**Extract provided**
═══

Reputation: 355
Usually after I trained my model, I would use the same GPU to do so.
However, do we still need a GPU instance for inference if I were to want to serve it online as a service? Or would a CPU instance suffice?
Thanks.
Upvotes: 1
Views: 1325
Reputation: 1123
In many cases, the CPU should be enough. But if it isn't, you can further optimize the inference with some toolkits such as OpenVINO. OpenVINO is optimized for Intel hardware but it should work with any CPU. It optimizes your model by converting to Intermediate Representation (IR), performing graph pruning and fusing some operations into others while preserving accuracy. Then it uses vectorization in runtime.
Here are some performance benchmarks for various models and CPUs.
It's rather straightforward to convert the Tensorflow model to OpenVINO unless you have fancy custom layers. The full tutorial on how to do it can be found here. Some snippets below.
Install OpenVINO
The easiest way to do it is using PIP. Alternatively, you can use this tool to find the best way in your case.
pip install openvino-dev[tensorflow2]
Use Model Optimizer to convert SavedModel model
The Model Optimizer is a command-line tool that comes from OpenVINO Development Package. It converts the Tensorflow model to IR, which is a default format for OpenVINO. You can also try the precision of FP16, which should give you better performance without a significant accuracy drop (just change data_type). Run in the command line:
mo --saved_model_dir "model" --input_shape "[1, 3, 224, 224]" --data_type FP32 --output_dir "model_ir"

═══

**Extracted data**

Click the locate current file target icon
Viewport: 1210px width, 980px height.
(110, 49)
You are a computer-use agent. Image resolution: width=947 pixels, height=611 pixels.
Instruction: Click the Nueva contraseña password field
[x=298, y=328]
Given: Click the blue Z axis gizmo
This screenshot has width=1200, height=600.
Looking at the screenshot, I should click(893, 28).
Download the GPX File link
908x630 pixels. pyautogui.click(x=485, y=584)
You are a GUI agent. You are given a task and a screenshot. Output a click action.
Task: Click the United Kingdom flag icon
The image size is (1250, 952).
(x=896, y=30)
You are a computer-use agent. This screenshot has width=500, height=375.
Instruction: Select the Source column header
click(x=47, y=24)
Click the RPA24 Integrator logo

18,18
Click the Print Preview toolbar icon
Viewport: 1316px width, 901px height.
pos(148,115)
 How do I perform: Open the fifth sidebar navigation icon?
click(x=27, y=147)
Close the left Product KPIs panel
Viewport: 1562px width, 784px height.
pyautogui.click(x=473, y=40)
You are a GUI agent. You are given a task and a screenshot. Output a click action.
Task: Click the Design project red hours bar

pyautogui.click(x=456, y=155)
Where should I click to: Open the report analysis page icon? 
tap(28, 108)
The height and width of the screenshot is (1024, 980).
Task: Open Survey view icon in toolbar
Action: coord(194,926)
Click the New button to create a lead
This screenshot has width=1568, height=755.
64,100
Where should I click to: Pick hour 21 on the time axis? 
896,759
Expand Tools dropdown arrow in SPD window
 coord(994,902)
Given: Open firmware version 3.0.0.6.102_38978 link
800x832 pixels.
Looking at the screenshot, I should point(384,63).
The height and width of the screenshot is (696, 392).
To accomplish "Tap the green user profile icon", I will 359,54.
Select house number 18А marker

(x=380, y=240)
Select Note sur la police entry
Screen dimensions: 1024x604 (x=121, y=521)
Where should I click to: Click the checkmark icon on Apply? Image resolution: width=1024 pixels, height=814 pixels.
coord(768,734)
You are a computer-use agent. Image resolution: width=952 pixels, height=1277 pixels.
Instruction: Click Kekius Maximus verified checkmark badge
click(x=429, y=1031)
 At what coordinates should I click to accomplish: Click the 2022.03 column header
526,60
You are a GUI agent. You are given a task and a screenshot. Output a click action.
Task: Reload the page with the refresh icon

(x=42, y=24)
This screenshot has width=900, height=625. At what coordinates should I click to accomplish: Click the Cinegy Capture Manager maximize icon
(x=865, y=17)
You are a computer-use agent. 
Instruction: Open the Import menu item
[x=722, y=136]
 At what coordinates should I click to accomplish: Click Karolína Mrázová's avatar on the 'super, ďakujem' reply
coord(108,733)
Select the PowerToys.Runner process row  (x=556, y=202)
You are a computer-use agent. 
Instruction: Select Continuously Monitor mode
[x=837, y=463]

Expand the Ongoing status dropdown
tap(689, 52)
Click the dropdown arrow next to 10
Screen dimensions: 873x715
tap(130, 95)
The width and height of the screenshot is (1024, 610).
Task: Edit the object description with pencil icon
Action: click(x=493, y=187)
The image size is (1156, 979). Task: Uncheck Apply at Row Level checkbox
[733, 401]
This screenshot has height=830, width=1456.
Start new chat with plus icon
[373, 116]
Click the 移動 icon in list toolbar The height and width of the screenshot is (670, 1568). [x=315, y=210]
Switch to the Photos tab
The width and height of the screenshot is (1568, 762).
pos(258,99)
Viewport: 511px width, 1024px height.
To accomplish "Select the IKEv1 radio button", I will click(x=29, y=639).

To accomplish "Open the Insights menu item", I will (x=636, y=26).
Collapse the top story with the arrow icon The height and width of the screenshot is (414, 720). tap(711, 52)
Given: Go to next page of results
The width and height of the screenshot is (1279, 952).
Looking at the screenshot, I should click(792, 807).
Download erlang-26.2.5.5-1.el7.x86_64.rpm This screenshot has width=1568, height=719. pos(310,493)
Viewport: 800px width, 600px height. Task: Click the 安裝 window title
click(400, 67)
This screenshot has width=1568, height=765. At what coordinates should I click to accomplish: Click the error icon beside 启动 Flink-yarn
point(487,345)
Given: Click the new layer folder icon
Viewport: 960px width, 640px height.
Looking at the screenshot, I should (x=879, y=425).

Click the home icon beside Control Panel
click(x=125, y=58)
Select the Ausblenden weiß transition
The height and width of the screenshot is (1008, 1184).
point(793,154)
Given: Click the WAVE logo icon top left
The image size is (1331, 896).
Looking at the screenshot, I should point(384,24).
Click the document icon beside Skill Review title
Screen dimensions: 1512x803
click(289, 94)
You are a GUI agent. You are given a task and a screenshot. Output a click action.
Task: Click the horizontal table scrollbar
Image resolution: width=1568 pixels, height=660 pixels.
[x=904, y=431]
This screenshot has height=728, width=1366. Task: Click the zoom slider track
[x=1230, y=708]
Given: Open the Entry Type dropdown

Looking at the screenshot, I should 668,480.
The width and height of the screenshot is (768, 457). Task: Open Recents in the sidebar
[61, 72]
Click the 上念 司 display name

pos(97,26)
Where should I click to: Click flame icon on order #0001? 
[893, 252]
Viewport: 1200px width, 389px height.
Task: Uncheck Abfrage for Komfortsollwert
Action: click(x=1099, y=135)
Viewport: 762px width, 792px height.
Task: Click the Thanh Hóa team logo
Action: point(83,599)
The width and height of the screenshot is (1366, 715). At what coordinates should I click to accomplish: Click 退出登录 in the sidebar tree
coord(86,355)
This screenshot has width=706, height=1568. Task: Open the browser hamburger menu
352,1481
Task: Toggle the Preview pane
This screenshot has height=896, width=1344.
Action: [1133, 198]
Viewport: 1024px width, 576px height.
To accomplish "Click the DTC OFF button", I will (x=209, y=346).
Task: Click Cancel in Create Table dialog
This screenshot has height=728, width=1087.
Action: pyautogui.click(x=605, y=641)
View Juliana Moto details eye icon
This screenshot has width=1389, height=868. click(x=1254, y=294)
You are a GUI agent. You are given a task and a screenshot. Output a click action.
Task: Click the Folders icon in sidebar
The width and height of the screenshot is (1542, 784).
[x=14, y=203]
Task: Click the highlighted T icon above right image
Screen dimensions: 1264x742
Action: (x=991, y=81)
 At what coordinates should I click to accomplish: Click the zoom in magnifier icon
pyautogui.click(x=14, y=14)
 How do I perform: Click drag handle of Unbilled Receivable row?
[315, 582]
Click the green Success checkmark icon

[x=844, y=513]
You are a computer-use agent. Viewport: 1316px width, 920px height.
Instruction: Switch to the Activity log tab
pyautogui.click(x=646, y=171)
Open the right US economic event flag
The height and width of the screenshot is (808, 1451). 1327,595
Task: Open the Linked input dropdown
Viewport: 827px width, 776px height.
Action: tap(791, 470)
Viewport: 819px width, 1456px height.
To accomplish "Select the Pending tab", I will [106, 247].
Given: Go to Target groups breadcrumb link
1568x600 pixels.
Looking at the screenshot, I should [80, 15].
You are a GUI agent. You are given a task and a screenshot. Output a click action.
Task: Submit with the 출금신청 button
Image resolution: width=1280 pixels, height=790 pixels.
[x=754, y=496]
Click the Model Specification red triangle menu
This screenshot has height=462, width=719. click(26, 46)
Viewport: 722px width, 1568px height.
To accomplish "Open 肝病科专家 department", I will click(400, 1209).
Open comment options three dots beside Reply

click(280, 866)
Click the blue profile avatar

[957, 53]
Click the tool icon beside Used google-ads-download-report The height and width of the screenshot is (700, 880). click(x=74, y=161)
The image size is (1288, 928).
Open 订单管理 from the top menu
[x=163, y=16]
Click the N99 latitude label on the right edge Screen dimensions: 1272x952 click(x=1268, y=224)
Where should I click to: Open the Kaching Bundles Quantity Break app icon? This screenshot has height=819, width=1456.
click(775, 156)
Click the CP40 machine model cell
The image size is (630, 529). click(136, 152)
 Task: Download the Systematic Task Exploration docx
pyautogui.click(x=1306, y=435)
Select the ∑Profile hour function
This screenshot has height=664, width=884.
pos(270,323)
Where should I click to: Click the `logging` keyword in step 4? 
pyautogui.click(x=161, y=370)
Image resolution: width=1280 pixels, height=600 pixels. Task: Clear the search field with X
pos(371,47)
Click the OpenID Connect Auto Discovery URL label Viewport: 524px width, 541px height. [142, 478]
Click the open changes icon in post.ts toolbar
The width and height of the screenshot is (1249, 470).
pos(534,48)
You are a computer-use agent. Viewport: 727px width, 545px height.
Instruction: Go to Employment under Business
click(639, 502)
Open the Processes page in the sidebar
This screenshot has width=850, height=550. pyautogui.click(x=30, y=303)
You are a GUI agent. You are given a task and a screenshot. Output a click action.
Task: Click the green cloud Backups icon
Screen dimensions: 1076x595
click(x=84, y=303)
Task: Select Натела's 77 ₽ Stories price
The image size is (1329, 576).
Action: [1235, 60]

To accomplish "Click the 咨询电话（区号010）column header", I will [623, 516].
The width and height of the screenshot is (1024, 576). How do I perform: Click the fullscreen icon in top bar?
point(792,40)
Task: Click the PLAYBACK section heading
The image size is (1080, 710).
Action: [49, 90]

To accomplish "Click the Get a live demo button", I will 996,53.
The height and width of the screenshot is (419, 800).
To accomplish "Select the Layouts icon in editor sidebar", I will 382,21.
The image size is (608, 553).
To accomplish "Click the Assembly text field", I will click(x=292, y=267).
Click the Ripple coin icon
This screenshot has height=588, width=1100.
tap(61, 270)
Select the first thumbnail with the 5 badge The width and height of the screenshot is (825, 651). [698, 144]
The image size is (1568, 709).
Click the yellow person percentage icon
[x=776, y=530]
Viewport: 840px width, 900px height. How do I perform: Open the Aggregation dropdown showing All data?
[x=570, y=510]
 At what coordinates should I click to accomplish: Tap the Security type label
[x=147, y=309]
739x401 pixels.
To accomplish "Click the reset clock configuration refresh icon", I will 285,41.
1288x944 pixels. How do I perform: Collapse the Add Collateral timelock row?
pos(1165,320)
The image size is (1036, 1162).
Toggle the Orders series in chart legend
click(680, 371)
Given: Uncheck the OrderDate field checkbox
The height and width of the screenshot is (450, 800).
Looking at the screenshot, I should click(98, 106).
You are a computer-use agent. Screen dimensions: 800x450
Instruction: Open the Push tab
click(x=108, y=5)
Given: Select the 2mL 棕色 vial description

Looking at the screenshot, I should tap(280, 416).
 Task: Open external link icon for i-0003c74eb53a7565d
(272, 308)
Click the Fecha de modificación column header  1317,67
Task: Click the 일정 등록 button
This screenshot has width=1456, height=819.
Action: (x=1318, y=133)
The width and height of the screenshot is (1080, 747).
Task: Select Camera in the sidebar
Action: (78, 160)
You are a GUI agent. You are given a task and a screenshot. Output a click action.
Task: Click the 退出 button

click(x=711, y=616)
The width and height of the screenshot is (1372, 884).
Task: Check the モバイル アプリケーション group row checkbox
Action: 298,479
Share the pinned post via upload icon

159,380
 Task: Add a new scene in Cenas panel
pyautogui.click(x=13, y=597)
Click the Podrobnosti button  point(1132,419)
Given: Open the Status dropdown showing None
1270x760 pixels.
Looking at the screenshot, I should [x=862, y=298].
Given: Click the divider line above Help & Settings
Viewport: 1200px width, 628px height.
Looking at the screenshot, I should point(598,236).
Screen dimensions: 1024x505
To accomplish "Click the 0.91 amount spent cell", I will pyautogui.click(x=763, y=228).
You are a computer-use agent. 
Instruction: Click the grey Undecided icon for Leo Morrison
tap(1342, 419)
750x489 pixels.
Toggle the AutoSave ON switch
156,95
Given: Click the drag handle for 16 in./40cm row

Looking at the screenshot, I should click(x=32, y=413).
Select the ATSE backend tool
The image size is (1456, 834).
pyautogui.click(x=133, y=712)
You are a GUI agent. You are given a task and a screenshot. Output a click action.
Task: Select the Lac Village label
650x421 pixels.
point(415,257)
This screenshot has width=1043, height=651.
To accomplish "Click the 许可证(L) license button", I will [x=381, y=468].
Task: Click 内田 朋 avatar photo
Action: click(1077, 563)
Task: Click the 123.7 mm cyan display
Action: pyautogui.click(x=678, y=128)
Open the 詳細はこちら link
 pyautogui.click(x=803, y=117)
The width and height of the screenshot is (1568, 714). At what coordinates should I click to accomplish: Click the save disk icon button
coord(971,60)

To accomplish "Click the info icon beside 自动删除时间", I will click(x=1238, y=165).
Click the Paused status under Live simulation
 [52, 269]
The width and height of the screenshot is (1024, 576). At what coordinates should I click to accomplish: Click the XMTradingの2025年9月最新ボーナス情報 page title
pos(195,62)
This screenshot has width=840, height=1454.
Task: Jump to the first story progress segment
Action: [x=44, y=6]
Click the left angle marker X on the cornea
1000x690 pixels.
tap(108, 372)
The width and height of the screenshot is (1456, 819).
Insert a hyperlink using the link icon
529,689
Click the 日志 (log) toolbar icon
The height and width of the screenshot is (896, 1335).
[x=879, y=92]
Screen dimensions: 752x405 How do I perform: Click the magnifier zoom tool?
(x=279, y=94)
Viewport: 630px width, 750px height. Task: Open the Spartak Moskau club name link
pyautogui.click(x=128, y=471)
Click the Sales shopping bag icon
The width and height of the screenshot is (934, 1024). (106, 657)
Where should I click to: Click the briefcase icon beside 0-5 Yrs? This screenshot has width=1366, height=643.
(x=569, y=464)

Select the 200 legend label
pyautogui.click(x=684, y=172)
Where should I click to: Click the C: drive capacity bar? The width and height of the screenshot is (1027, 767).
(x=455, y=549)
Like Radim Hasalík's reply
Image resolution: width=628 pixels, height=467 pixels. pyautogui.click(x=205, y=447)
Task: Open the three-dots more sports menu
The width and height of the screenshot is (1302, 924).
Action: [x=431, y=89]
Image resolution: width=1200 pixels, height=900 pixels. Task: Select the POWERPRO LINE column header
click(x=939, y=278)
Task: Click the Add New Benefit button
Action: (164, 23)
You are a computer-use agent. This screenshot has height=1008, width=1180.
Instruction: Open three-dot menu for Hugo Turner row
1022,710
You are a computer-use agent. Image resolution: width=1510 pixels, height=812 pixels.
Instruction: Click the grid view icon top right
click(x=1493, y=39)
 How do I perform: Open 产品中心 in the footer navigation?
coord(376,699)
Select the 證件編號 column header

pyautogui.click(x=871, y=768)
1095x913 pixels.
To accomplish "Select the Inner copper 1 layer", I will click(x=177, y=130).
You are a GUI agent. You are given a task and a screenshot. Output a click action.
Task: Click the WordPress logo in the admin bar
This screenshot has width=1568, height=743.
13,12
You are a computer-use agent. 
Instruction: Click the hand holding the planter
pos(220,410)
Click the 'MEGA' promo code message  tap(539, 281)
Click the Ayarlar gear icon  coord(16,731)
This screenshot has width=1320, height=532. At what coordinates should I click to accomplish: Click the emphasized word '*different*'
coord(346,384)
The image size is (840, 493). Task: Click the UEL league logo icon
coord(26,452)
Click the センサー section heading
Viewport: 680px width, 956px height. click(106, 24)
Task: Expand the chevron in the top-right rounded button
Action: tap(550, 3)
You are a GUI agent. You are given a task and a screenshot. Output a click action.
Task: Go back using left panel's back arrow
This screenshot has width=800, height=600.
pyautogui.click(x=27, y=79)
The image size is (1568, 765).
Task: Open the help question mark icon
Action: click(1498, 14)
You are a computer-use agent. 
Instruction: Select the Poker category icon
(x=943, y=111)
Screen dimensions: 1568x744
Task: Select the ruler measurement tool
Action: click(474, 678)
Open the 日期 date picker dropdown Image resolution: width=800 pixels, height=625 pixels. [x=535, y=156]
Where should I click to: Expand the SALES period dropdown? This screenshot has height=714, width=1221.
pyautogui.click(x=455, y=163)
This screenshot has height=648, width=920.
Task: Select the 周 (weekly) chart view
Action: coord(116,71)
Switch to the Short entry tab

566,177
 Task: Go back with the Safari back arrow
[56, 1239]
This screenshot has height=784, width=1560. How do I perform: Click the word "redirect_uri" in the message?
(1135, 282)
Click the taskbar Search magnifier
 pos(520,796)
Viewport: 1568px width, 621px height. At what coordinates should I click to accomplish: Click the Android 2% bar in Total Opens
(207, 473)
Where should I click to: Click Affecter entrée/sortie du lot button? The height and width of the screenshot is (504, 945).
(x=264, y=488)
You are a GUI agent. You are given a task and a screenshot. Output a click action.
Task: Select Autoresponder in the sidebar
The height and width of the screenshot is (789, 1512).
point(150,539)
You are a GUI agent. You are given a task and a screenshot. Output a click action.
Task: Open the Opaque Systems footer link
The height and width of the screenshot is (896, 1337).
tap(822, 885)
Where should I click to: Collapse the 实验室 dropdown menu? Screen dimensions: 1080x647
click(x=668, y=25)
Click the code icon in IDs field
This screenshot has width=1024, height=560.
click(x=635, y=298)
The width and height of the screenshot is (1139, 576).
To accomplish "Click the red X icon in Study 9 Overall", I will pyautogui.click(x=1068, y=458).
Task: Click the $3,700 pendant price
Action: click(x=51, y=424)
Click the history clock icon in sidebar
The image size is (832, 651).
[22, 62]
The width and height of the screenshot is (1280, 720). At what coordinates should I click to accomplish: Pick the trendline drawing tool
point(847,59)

═══

**To-do list**
- 1) Print the passage of the forum thread on CPU inference from "Here are some" up to and including "Some snippets below.".
- 2) Answer these questions using the forum thread on CPU inference:
(a) What hardware is OpenVINO optimized for?
(b) What command installs OpenVINO with PIP?
(c) What format does the Model Optimizer convert the Tensorflow model to?
- 3) Pick up the forum thread about serving a trained model on a CPU from its last line and continue it.

**Expected outputs**
- 1)
Here are some performance benchmarks for various models and CPUs.
It's rather straightforward to convert the Tensorflow model to OpenVINO unless you have fancy custom layers. The full tutorial on how to do it can be found here. Some snippets below.

- 2)
(a) Intel hardware.
(b) pip install openvino-dev[tensorflow2]
(c) Intermediate Representation (IR), which is the default format for OpenVINO.

- 3)
Run the inference
The converted model can be loaded by the runtime and compiled for a specific device e.g. CPU or GPU (integrated into your CPU like Intel HD Graphics). If you don't know what is the best choice for you, just use AUTO.
# Load the network
ie = Core()
model_ir = ie.read_model(model="model_ir/model.xml")
compiled_model_ir = ie.compile_model(model=model_ir, device_name="CPU")
# Get output layer
output_layer_ir = compiled_model_ir.output(0)
# Run inference on the input image
result = compiled_model_ir([input_image])[output_layer_ir]
Disclaimer: I work on OpenVINO.
Upvotes: 0
Reputation: 3358
The device would be cleared when you export a model. Here is the unit test for this feature: https://github.com/tensorflow/tensorflow/blob/master/tensorflow/python/saved_model/saved_model_test.py#L564
Copy from comment: GPU is fast when processing a large batch. When making inference for a single input, CPU is fast enough.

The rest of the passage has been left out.